Der Jugendtheaterclub des Theaters St. Gallen zeigt mit «Schweigen» ein Drama über Gruppenzwang und Ausgrenzung – lebhaft, vielschichtig, dringlich.
Im Studio des Theater St. Gallen wird nicht lange gefackelt. Zu bedrohlichen Dschungeltönen mit schnarrendem Vogelgekreische liegen die Emotionen gleich zu Beginn blank. Die elf jungen Laiendarsteller boxen auf Kartonschachteln ein, grübeln in ihnen suchend herum, tragen sie wie kostbare Geheimnisse bei sich. Alles keine Lösung für ihr Problem – aber ein schönes Bild für das Verhängnis, in das sie aus Dummheim und Übermut hinein geraten sind. Denn ihr Kollege Eiko ist tot. Er hat sich ihrer Gruppe anschliessen wollen, hat aber mit seiner Unterwürfigkeit den Sadismus der Gruppenmitglieder geweckt. Die spontan erfundene Aufnahmeprüfung entgleist, steigert sich zur riskanten, ja tödlichen Mutprobe. In der brüllenden und weinenden Suche nach einem Ausweg wird uns diese Vorgeschichte klar.
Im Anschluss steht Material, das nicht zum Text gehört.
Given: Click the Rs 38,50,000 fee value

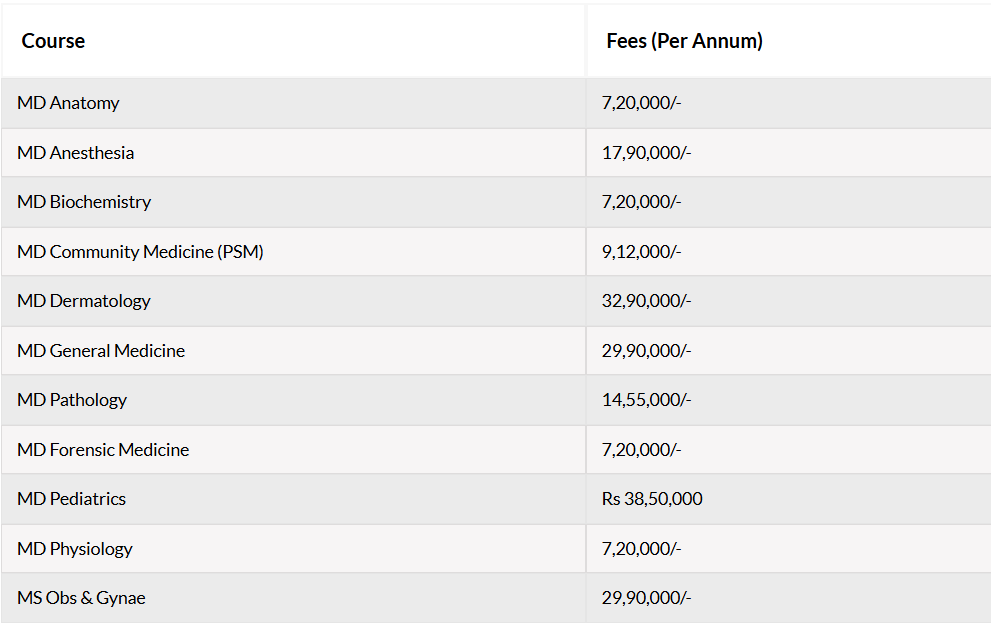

Denn die Jugendtheatergruppe des Theaters St. Gallen zeigt auf der Studiobühne keinen Actionthriller, sondern die dringliche Studie einer Gruppendynamik nach einer Untat. Und hier wird dann auch bald angedeutet, woher der Sadismus kommt, wieso ein Spiel in Verrohung kippt: Autoritäre Gruppenstruktur, Anhänglichkeit aus Selbstzweifel, feiges Mitmachertum – es sind die Zutaten, die nicht nur in Jugendcliquen zu einem tödlichen Mix werden können. Die Parallelen zur Politik kann man sich leicht selbst zusammen reimen.
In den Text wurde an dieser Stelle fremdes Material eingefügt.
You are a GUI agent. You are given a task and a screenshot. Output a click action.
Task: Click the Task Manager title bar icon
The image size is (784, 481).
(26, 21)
Die elf jugendlichen Darsteller haben unter Anleitung von Theaterpädagoge Mario Franchi und Schauspielerin Diana Dengler auf der Grundlage eigener Erfahrungen und mit Ideen aus bestehenden Texten Stimmungen, Bilder, Dialoge und Charaktere entwickelt. Sie spielen ihre Rollen klar konturiert: Anführer, Heulsuse, Orakel, Superhirn, Gruppenclown und viele mehr.
Die rasche Abfolge der Szenen macht das Stück dynamisch, mit den Kartonschachteln lässt sich das Bühnenbild rasch umbauen und mit Lichtwechseln kippt die Stimmung der Clique von Angst in bekiffte Zuversicht: «Die Trauer macht uns glücklich.» Eine Notlüge wird ihre Lage noch verschlimmern. Ein Moderator erzählt von sadistischen Schimpansen und friedlichen Bonobos: «Hätten wir die Bonobos vor den Schimpansen entdeckt, hätten wir ein ganz anderes Bild von uns.» Das spannt den Bogen etwas schablonenhaft pessimistisch ins grundsätzlich Menschliche. Die Dringlichkeit des Erzählten rechtfertigt dies.